Work item: Under this line sits a listing. Repeat exactly and only its lines from the one holding "You are a computer-use agent." through the one holding "Task: Tap the Trojan.UTOA-21 detection result"; skip pictures.

Records shown:
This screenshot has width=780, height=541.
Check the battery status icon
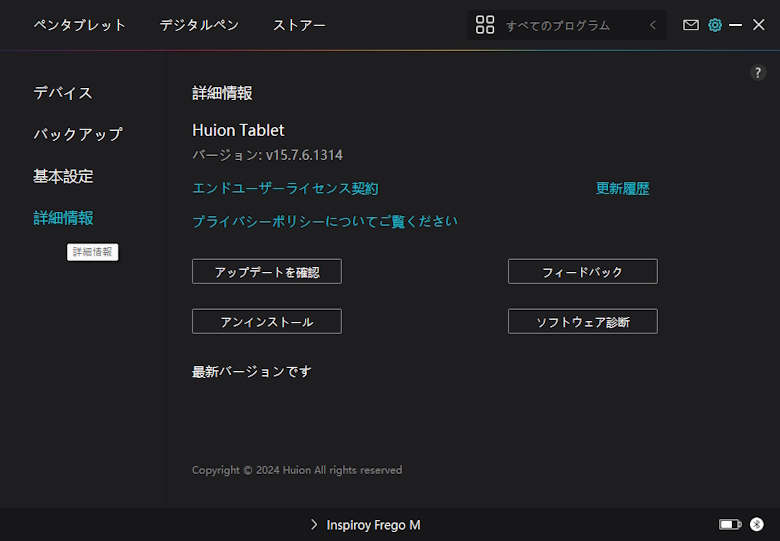click(730, 524)
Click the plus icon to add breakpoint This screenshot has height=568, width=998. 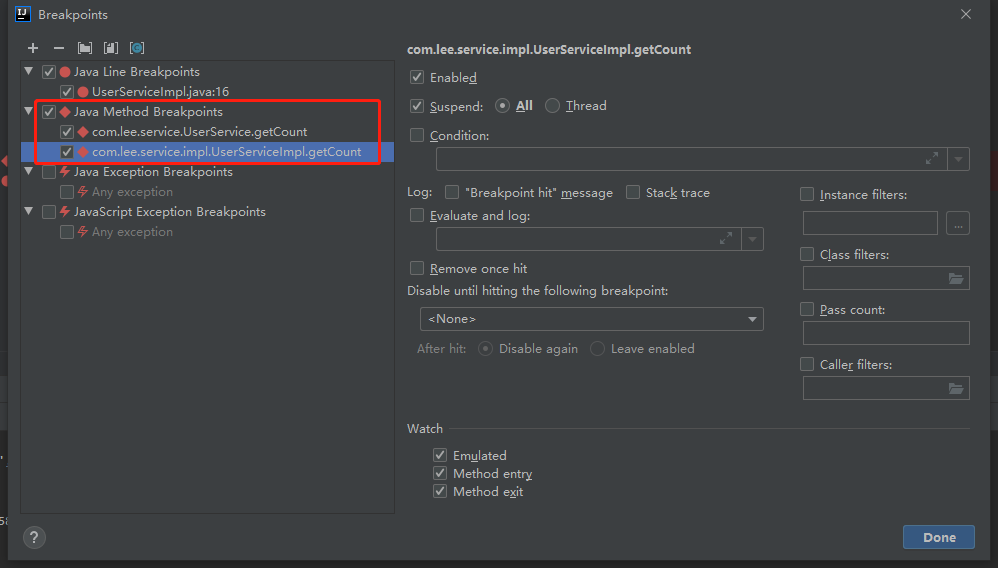click(33, 48)
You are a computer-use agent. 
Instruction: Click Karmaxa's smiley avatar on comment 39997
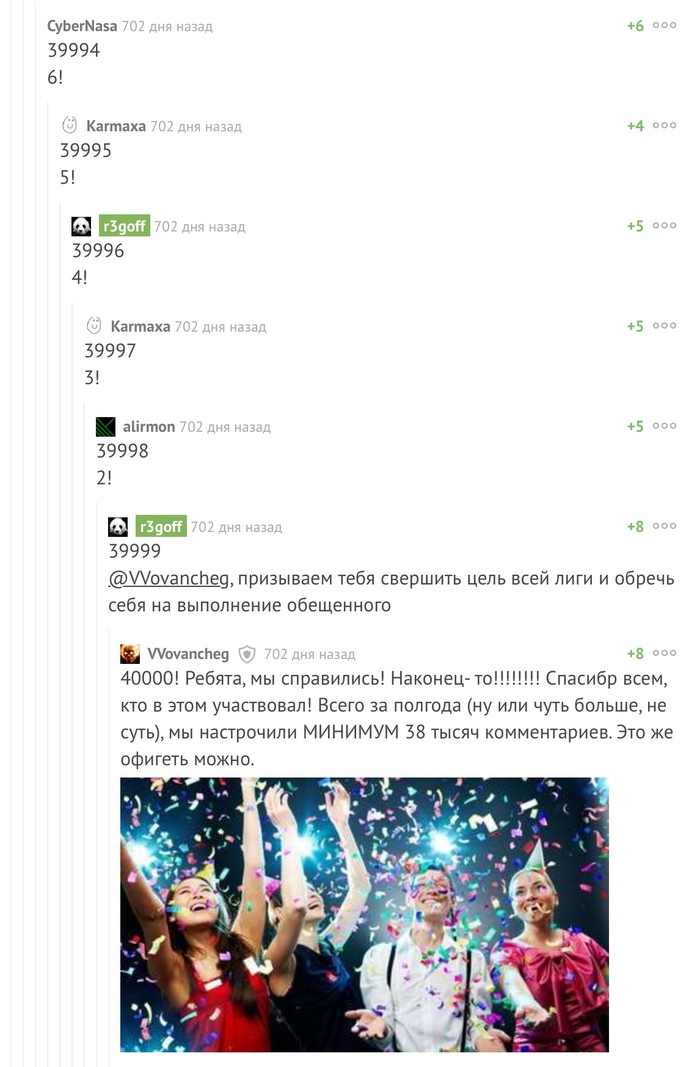tap(94, 326)
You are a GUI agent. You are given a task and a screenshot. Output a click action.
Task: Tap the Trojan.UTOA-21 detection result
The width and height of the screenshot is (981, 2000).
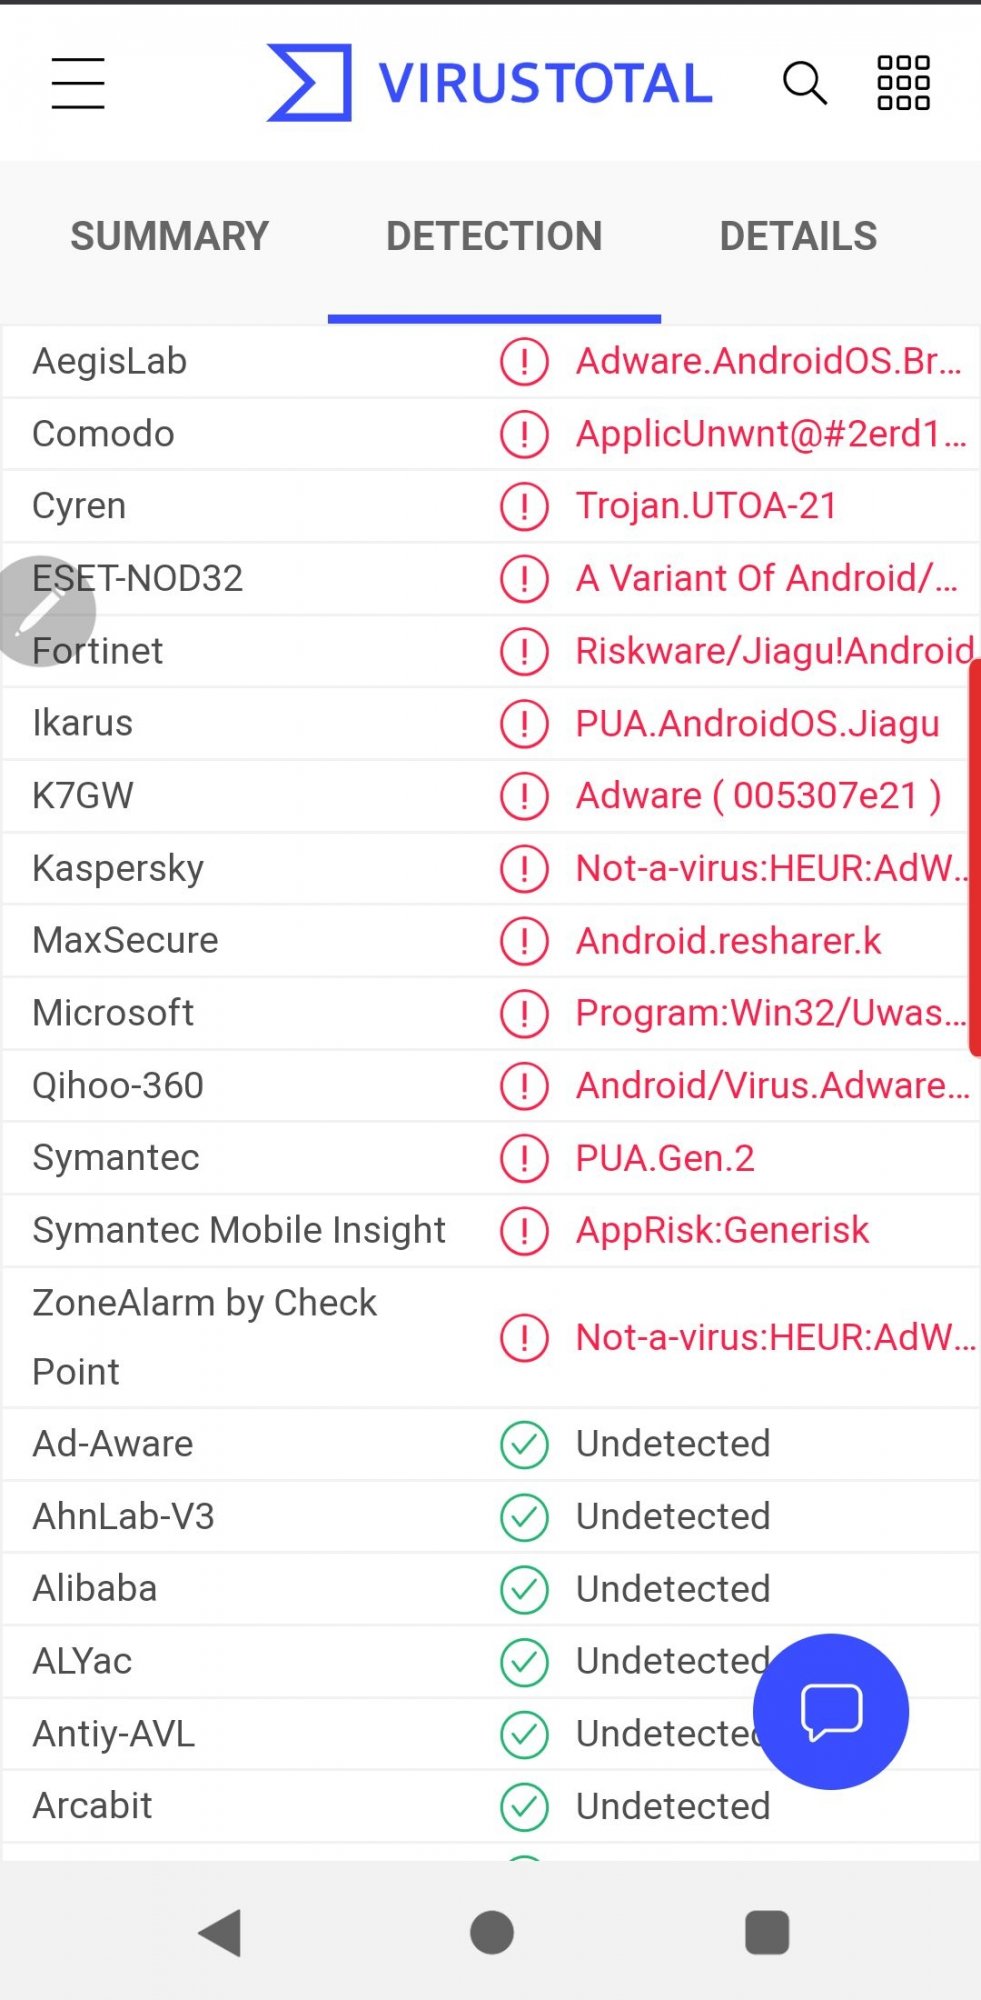[x=706, y=506]
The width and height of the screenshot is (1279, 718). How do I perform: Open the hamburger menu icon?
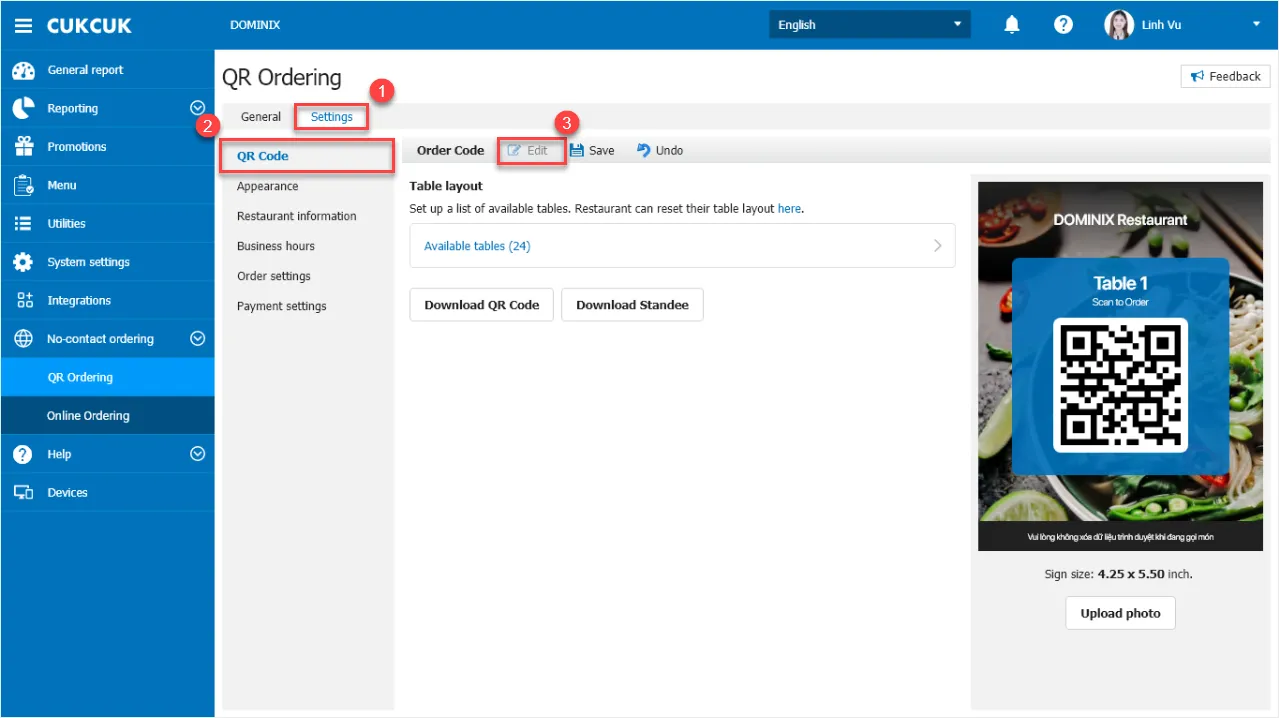[x=23, y=25]
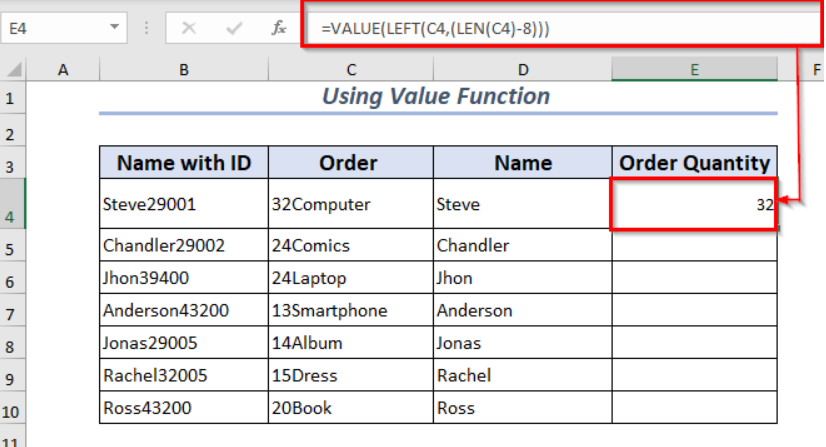The height and width of the screenshot is (447, 826).
Task: Click the Insert Function fx icon
Action: (x=279, y=29)
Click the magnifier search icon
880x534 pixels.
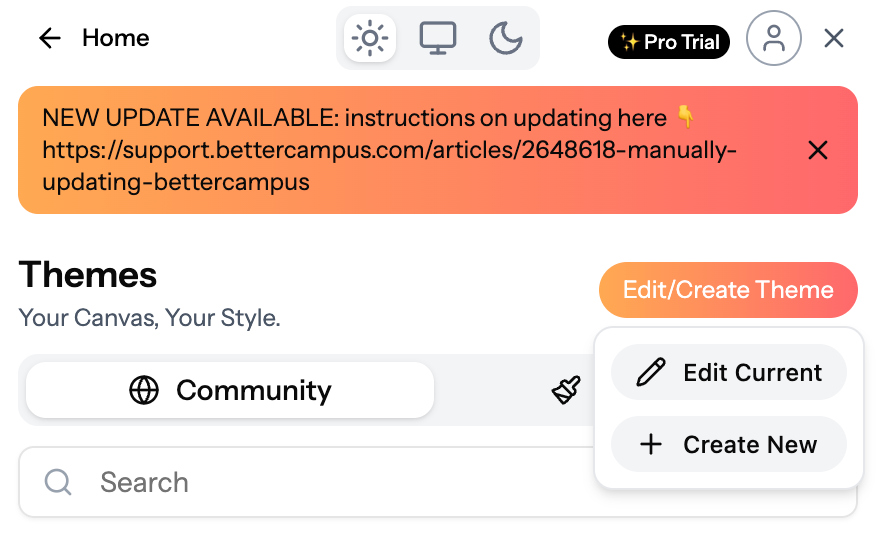click(x=58, y=482)
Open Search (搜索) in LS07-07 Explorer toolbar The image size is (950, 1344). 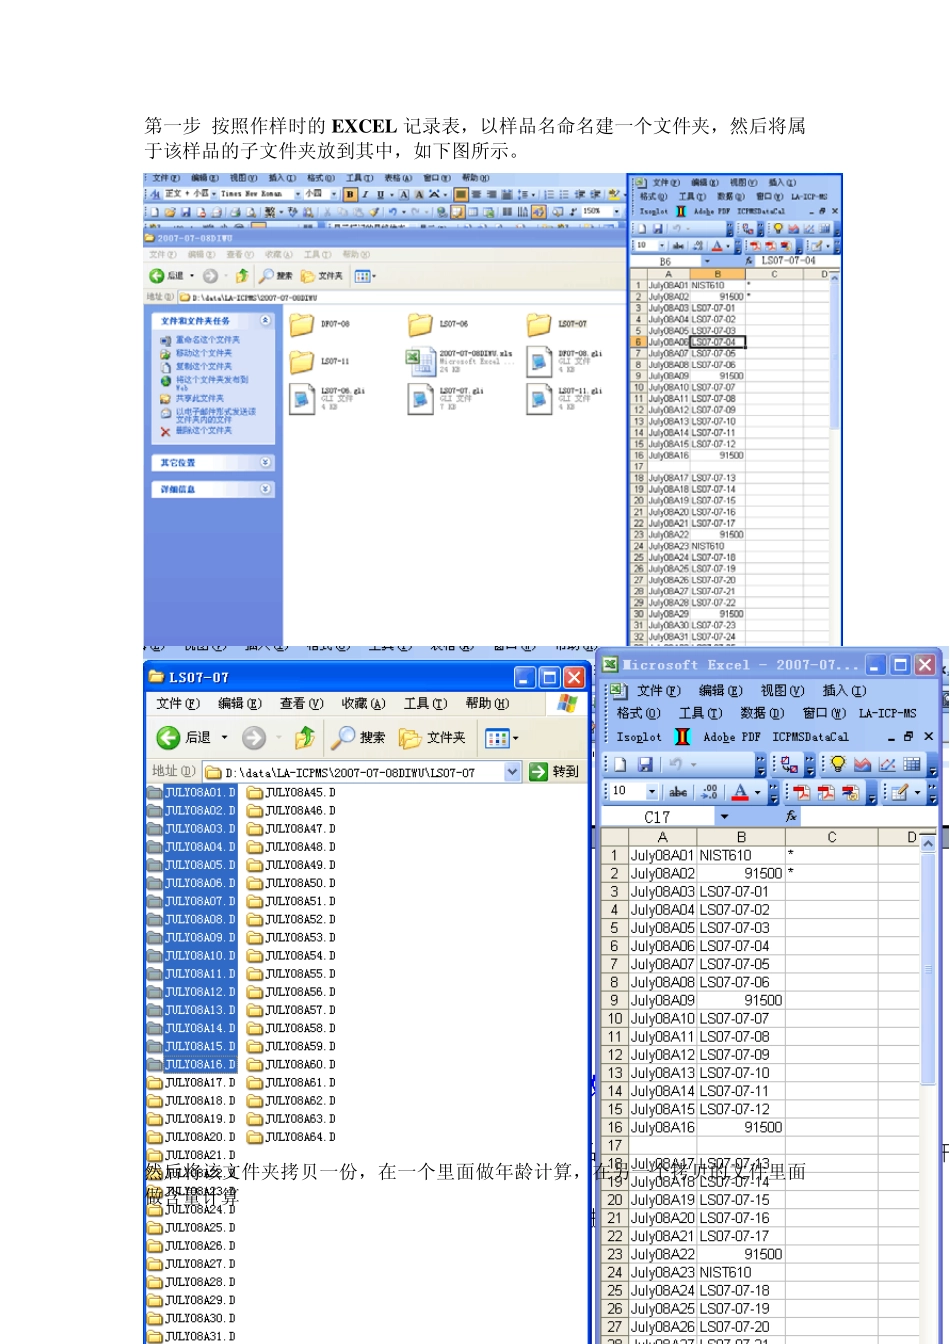359,738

Task solution:
You are a computer-use agent. 
Instruction: Click Karmaxa's smiley avatar on comment 39997
tap(94, 326)
You are a GUI agent. You are given a task and a screenshot. Output a click action.
Task: Tap the Trojan.UTOA-21 detection result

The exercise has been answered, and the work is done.